AIC(model_hom, model_xy, model_quad)

##            df      AIC
## model_hom   1 174289.7
## model_xy    3 173356.5
## model_quad  6 169991.0

plot(predict(model_quad), main = "Fitted accident intensity: quadratic spatial trend")
points(accidents_lpp, pch = 16, cex = 0.12)

The homogeneous model assumed constant accident intensity along all road segments, whereas the spatial trend models allowed intensity to vary with location. Model comparison using AIC showed a clear improvement when spatial trend terms were included. The homogeneous model had AIC = 174289.7, the linear trend model had AIC = 173356.5, and the quadratic trend model had AIC = 169991.0. Therefore, the quadratic spatial trend model provided the best fit. This indicates that traffic accident intensity is strongly spatially inhomogeneous and cannot be described by a constant-intensity process on the road network.

Although the quadratic model had the lowest AIC, suggesting strong large-scale spatial inhomogeneity, the coefficients themselves were not interpreted. The model produced singularity warnings, most likely because the raw projected coordinates are very large and quadratic terms were included. Therefore, the model was used mainly as an exploratory comparison against the homogeneous model and as a visualisation of broad spatial trend.

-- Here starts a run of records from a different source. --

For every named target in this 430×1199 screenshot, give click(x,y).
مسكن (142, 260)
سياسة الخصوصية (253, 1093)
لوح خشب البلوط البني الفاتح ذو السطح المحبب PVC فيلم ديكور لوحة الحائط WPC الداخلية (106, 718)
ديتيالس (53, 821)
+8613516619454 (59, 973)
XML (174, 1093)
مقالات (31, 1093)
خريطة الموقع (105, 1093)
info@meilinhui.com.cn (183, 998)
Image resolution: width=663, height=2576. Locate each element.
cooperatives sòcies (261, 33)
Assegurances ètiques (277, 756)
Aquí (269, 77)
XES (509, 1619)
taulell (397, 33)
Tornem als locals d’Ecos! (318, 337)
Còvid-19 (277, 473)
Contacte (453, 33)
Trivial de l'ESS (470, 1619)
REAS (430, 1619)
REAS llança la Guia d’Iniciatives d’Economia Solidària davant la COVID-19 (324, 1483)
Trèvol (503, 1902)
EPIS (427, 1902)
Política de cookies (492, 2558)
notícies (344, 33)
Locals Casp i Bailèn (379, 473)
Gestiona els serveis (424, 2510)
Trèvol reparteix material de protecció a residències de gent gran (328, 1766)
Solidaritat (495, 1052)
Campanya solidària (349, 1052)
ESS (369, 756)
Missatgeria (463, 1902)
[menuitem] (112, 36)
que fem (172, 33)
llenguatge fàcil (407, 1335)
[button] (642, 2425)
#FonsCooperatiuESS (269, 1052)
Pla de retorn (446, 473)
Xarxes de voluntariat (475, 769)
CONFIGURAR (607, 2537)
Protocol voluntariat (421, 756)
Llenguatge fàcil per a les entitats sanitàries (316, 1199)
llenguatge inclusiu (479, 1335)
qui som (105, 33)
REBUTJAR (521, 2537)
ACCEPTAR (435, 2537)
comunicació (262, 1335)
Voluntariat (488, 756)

The fitted intensity surface shows higher expected accident intensity in the central part of the analysed road network and lower intensity in peripheral areas. This pattern is consistent with the expected structure of urban traffic exposure, where central and highly connected road sections generate more accident opportunities.

Conclusion

This project analysed traffic accidents in Warsaw in 2024 using a linear network point pattern approach. The main assumption was that accidents should not be treated as events occurring freely across the whole city area, but as events constrained to the road network. Therefore, after cleaning the coordinate data, filtering observations to the Warsaw boundary, and matching accident locations to the road system, the accidents were represented as an unmarked point pattern on a linear network.

The analysis showed that accidents were not evenly distributed along Warsaw roads. The overall accident intensity provided a useful baseline, but the following analyses indicated that this average value hides strong spatial variation. Some parts of the network had visibly higher accident concentration, especially in more central and densely connected areas.

The hotspot visualisation suggested the existence of road sections and zones with increased accident intensity. The nearest-neighbour distance analysis also showed that many accidents occurred close to other accidents along the road network, which points to local concentration of events. However, this should not be interpreted too quickly as pure clustering, because part of this pattern may result from broader spatial inhomogeneity, such as differences in road density, traffic volume, and urban structure.

The quadrat test confirmed that accident counts vary strongly between different parts of the network. This means that the assumption of a homogeneous random distribution is not appropriate for the analysed data. In other words, accident risk is not constant across Warsaw roads, but changes substantially from one part of the city to another.

The Poisson point process models led to a similar conclusion. The homogeneous model, which assumes constant accident intensity across the whole network, was too simple. Spatial trend models fitted the data better, suggesting that large-scale spatial variation plays an important role in the distribution of accidents. The model results should be treated mainly as evidence of inhomogeneity rather than as a precise explanation of individual accident locations.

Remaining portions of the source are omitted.